There’s always that one book I find at the bookstore that I expect to be great because of the synopsis and/or overall look of the book. (I know; those are never accurate prerequisites when choosing a novel to read.) However, lately, I’ve been choosing the wrong books. Ones that seem to be great, and most of the time have good reviews, but in the end just aren’t. Some are actually terrible, but others are simply not good, like “Althea & Oliver” by Cristina Moracho.

Set in the 1990s in Wilmington, NC and later NYC, Moracho’s first ever novel follows high school juniors Althea Carter and Oliver McKinley as they deal with the impossibilities life throws at them while still trying to hold on to the parts of each other that they have known their whole lives – plus navigate the end of high school and college. Having been introduced at six-years-old when Oliver’s single mother desperately needed a babysitter and knocked on Althea’s single father’s door searching for a last minute attempt, the two instantly connected and were conjoined at the hip ever since. However, during their junior year, Oliver develops Kleine-Levin Syndrome, turning both of their worlds upside down. While he has to deal with the frustrations and heartbreak of a syndrome that makes him sleep for several weeks to several months straight, only waking up to use the bathroom, eat, or become a deranged version of himself, Althea has to deal with finding the version of herself that isn’t just the other half of Oliver.

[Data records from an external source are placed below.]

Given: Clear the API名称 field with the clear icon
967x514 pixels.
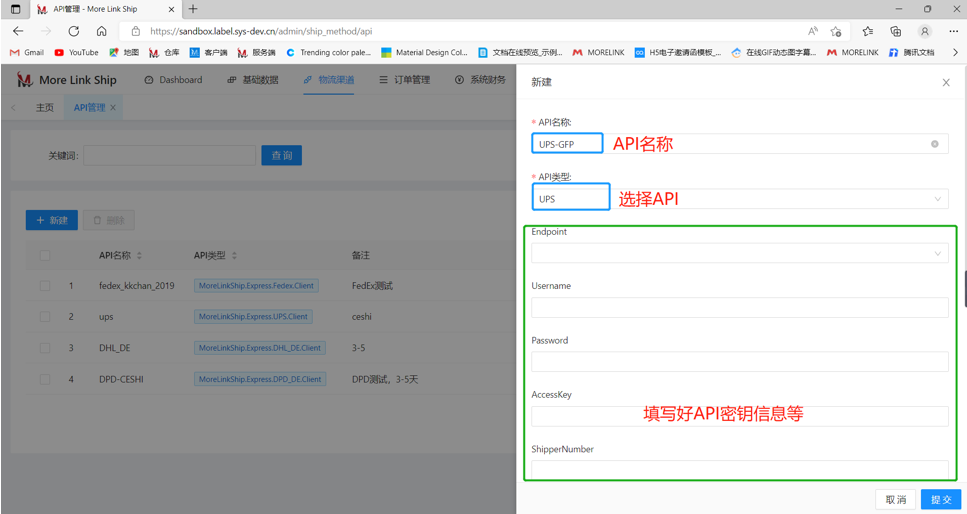Looking at the screenshot, I should [935, 144].
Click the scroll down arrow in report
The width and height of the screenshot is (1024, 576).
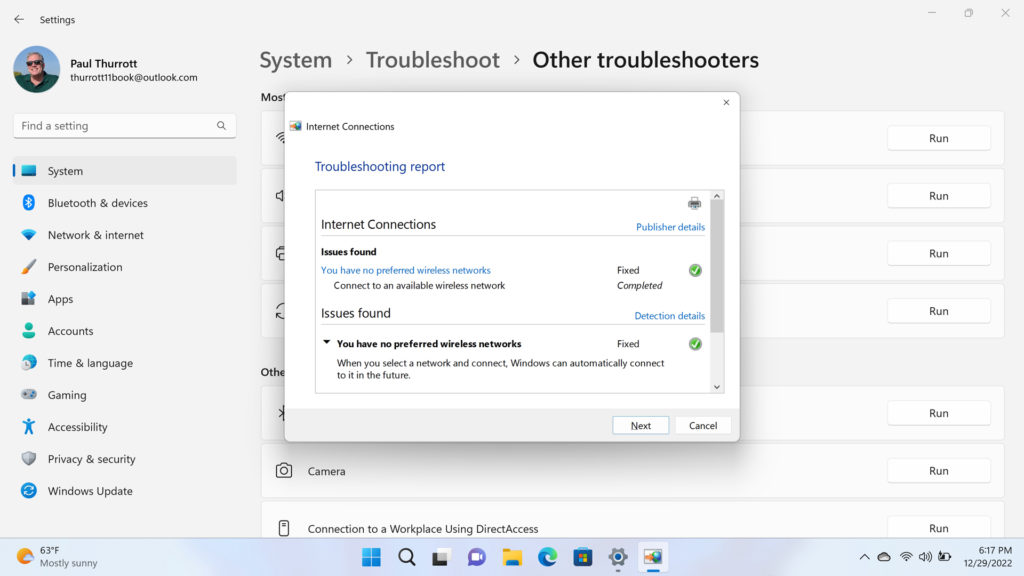click(x=716, y=386)
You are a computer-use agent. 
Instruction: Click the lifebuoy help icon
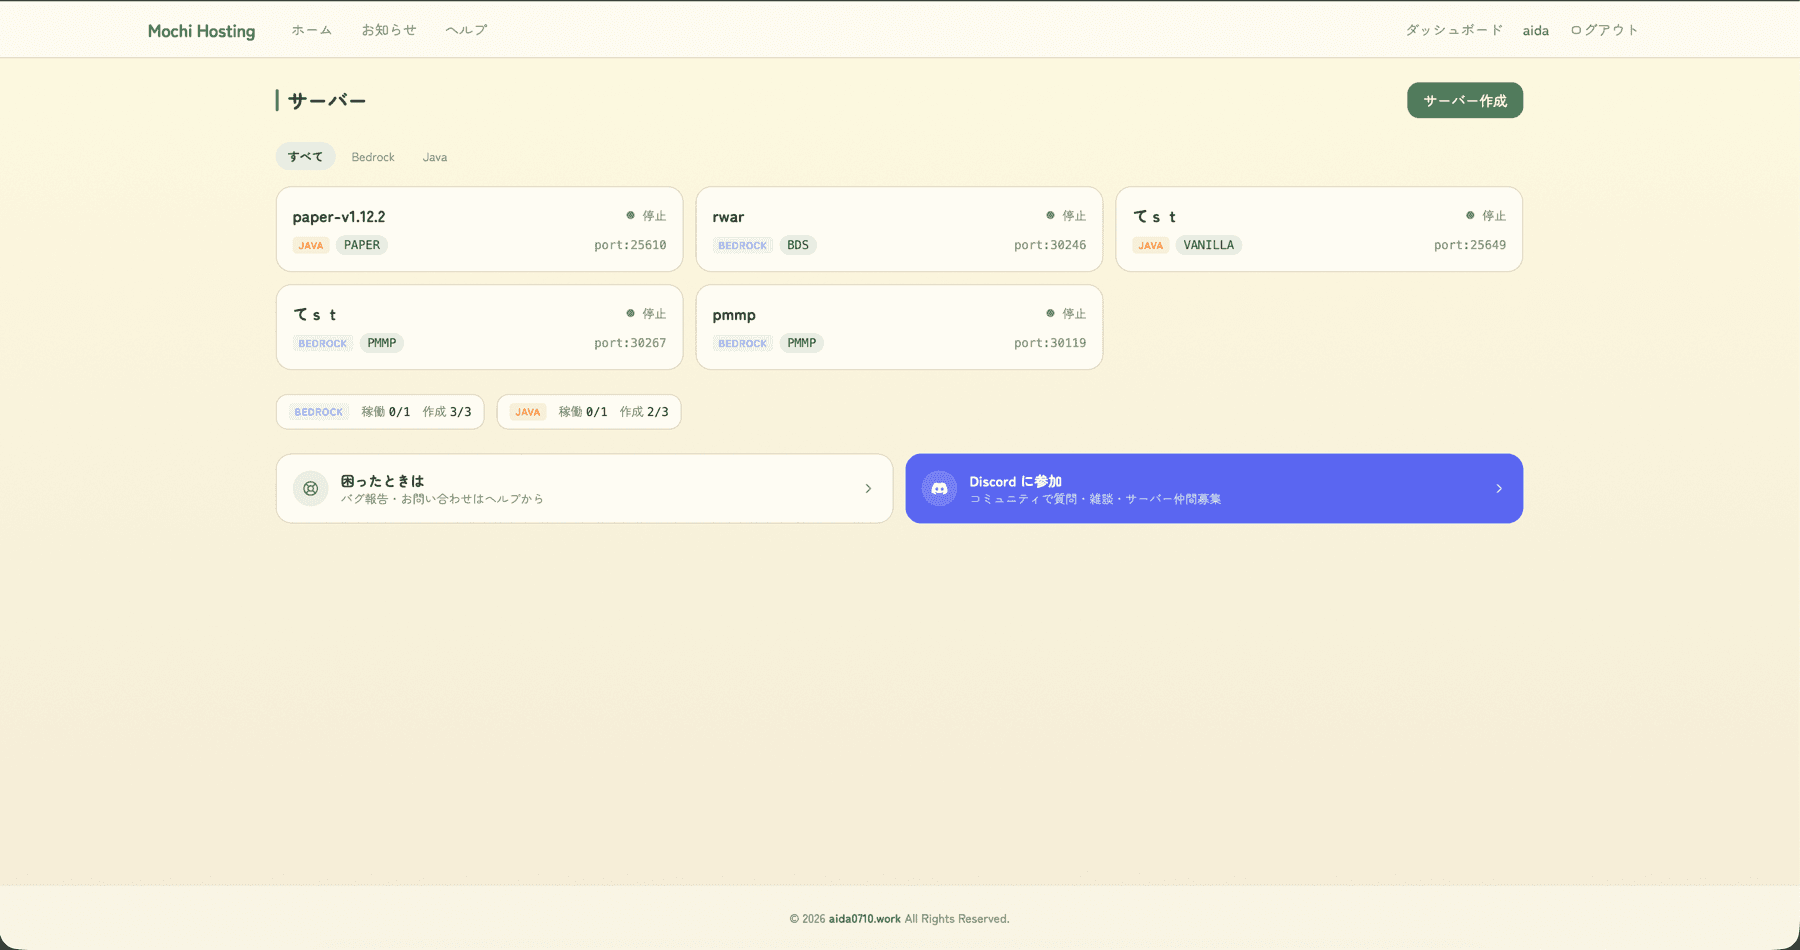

While the synopsis of the plot is really what drew me in, the novel itself was too clipped. Clipped meaning it was too under-detailed and choppy in transition. In one chapter, Oliver is falling asleep while Althea helps him inside while the next chapter is her smoking cigarettes with her blonde hair dyed black. Where were the in-between moments? Althea was fine, and then suddenly she was part delinquent. It didn’t make the story flow badly and there were more details than what I just listed, but it sometimes was confusing and made Althea out to be this crazy, dramatic best friend who was not only in love with Oliver, but weirdly obsessed with him too. The only reason this put me off was because Oliver was in no way described as being the same way. Sure, he loved Althea, but he handled it, in my opinion, normally. She went buck-wild.

For being a first novel, I have to give Moracho credit. Writing books is not easy, and this book didn’t completely suck, it just wasn’t my favorite. I can see why it has a decent rating on Goodreads, and I am probably being a little too critical considering I did genuinely enjoy reading their adventures in NYC (you know, after Oliver went to a clinic to be treated for KLS and then Althea lied to her father and drove her car all the way there at seventeen and randomly found twenty-year-old hippie/hipsters to take her in while she waited for Oliver to wake up), but the overall story was too simple. The only reason I say that is because it seemed like Moracho was trying to create a reality that people could relate to – I mean, she included major highways and specific locations like Alphabet City in Manhattan – but it was too unrealistic. I genuinely don’t know a single parent who would let their seventeen-year-old daughter drive all the way to New Mexico from Wilmington, North Carolina to visit their estranged mother, and then allow her to stay in New York City with complete strangers after a month of her lying about her whereabouts. Also, I know Althea had a hard time with Oliver’s diagnosis considering they were conjoined at the hip and then suddenly not for months on end, but she took it worse than he did. I understand illnesses like that are sometimes harder for the people around them, but she turned it into something about herself. If that’s the way to find yourself, I don’t like it.

Overall, I give “Althea & Oliver” a four out of ten. Moracho’s writing was easy to follow and gave enough details for me to picture what was happening with ease, but the actual happenings of the novel were too unrealistic when they didn’t have to be. I know it’s a fiction novel, but sometimes it was too outrageous. However, the novel is a good read when looking for something light with a little bit of romance and a whole lot of drama. But they weren’t true Geminis, no matter how many times Moracho tried to get that point across. Maybe Althea (I think Leo or Scorpio fits her better), but definitely not the obviously Aquarius Oliver. Sorry, not sorry.